Pertanyaannya, apakah kita mau berubah? Atau kita ganti pertanyaannya, apakah kita siap berubah? Atau bahkan kita ganti lagi pertanyaannya menjadi, apakah kita siap dengan perubahan?
Ketika kita sudah mau berubah, berubah menjadi lebih baik, menjadi lebih manusiawi, kita harus siap dengan konsekuensi dengan perubahan yang kita inginkan. Kita harus menyesuaikan diri dengan semua perubahan, karena kita tidak bisa membuat perubahan menyesuaikan dengan diri kita. Atau mungkin ada orang yang sanggup membuat perubahan menyesuaikan dengan keadaannya?
Ketika kita mau berubah, siap untuk berubah, namun perubahan yang kita inginkan tidak sesuai yang diharapkan atau bahkan bertolak belakang dengan semua yang kita inginkan, sanggupkah kita bertahan? Mampukah kita menerima semua perubahan tersebut kemudian membalikkannya menjadi perubahan yang bermanfaat bagi kita? Diperlukan sebuah pribadi yang tangguh, pribadi yang siap dengan segala konsekuensi yang akan diterimanya dengan apa yang dia lakukan. Diperlukan pribadi yang matang, yang mampu mengubah kesedihan menjadi senyum bahagia, yang mampu menjadikan kekesalan menjadi kelapangan yang luas, yang mampu membuat keterbatasan menajadi anugrah yang takterbatas.
Sulit memang, ketika kita diminta membuat kesedihan menjadi senyum bahagia, ketika terpukul menjadikan sebuah tenaga untuk menjadi lebih kuat, ketika kita terjatuh menjadikan kita mampu berdiri lebih kuat, mengetahui yang membuat kita jatuh dan memperbaikinya. Ketika kita terpuruk, kita mampu membuatnya menjadi energi yang tak terbatas untuk bangkit mengejar harapan yang telah jauh beranjak dari tempat kita. Ketika kita memiliki banyak keterbatasan, kita mampu membuatnya menjadi sebuah anugrah yang tak terbatas, menjadi energi yang mampu melambungkan kita diatas manusia yang merasa dirinya tidak punya keterbatasan.
Teori memang tak semudah dengan praktek.

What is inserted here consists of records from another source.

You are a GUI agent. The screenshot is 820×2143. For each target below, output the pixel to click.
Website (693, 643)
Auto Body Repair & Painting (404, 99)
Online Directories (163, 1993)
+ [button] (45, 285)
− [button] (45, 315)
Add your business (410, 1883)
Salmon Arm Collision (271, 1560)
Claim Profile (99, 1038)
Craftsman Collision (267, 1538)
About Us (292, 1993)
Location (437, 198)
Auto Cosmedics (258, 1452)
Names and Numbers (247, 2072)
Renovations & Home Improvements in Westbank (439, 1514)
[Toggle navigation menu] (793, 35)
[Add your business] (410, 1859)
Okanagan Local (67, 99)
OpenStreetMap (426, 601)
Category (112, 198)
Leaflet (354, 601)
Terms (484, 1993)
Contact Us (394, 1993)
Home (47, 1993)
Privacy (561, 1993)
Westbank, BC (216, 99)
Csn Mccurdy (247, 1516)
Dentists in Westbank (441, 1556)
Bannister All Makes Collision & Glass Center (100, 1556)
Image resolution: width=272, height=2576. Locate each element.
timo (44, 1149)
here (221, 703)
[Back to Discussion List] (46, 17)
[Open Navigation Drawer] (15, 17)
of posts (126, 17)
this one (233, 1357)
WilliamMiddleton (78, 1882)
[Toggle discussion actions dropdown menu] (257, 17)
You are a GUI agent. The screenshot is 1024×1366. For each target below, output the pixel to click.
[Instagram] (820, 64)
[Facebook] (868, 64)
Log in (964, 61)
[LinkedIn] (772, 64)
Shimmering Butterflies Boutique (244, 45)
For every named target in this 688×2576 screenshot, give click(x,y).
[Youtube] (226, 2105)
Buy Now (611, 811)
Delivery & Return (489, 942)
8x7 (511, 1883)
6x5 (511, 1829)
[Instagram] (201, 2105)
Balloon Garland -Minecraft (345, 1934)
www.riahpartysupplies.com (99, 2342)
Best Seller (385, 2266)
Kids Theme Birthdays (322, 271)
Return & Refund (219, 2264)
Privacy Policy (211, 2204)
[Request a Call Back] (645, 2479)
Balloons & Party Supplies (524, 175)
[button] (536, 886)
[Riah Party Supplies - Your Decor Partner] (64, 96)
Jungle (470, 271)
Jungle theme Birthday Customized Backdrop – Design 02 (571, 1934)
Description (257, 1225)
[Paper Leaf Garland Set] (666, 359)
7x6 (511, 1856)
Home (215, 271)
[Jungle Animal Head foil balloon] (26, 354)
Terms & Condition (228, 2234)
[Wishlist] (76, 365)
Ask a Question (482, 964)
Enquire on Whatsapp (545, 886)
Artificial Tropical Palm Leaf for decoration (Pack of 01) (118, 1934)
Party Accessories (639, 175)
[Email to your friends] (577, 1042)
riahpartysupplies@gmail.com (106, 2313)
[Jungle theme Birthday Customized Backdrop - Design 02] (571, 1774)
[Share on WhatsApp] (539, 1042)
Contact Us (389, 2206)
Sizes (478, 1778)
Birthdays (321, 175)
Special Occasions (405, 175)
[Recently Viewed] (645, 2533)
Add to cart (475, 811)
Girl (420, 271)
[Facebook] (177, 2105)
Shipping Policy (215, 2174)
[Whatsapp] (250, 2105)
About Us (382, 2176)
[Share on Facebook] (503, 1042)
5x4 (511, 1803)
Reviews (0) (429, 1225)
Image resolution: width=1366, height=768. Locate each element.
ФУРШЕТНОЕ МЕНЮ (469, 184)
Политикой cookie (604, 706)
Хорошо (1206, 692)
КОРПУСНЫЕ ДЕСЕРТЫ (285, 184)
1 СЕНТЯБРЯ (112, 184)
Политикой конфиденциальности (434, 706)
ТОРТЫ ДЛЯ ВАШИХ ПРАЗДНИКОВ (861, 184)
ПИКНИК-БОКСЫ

Teori memang tak semudah dengan realita. Semua pasti ada errornya, tugas kita sendiri untuk memperkecil error itu menjadi sekecil mungkin hingga mendekati 0. Namun, semua juga punya tantangan yang t jarang membuta kita tak mampu bangkit, tak mampu untuk berdiri, bahkan tak mampu untuk berpikir apa yang akan dilakukan. Disinilah peran orang sekitar kita, orang yang sayang dengan kita dan juga orang kita sayang. Perkataan siapa lagi yang akan kita dengar selain perkataan orang yang kita sayang? Perkataan siapa lagi yang akan mampu membuat kita semangat lagi, membuat kita memiliki kekuatan kembali, membuta kita memiliki energi yang lebih dari cukup untuk bangkit kembali meraih apa yang menjadai tujuan kita, merubah diri kita menjadi lebih baik.
Tapi, jangan juga kau lupa dengan Sang Pencipta, yang menciptakan semua yang ada di dunia ini, termasuk perubahan itu sendiri, kesedihan itu, kehancuran itu, kebahagiaan itu, kesenangan itu. Mengadulah pada Dia, mengadulah pada-Nya. Kau akan temuka secercah harapan, menemukan oase di padang pasir, menemukan tempat berteduh dalam teriknya perjalaan hidup ini.
Tetaplah berjuang hingga kau tak sanggup mengartikan arti kata perjuangan itu sendiri. Tetaplah tegar, hingga kau tak sanggup untuk berjalan sendiri, tertunduk lemas dalam hidupmu. Tetaplah berharap, hingga harapan itu sendiri yang kan meninggalkanmu, hingga harapan itu sendiri yang telah jenuh denganmu. Dan tetaplah engkau percaya, bahwa perubahan apapun yang terjadi, kau seharusnya mampu mengatasinya, bahkan pastinya kau bis amengatasinya.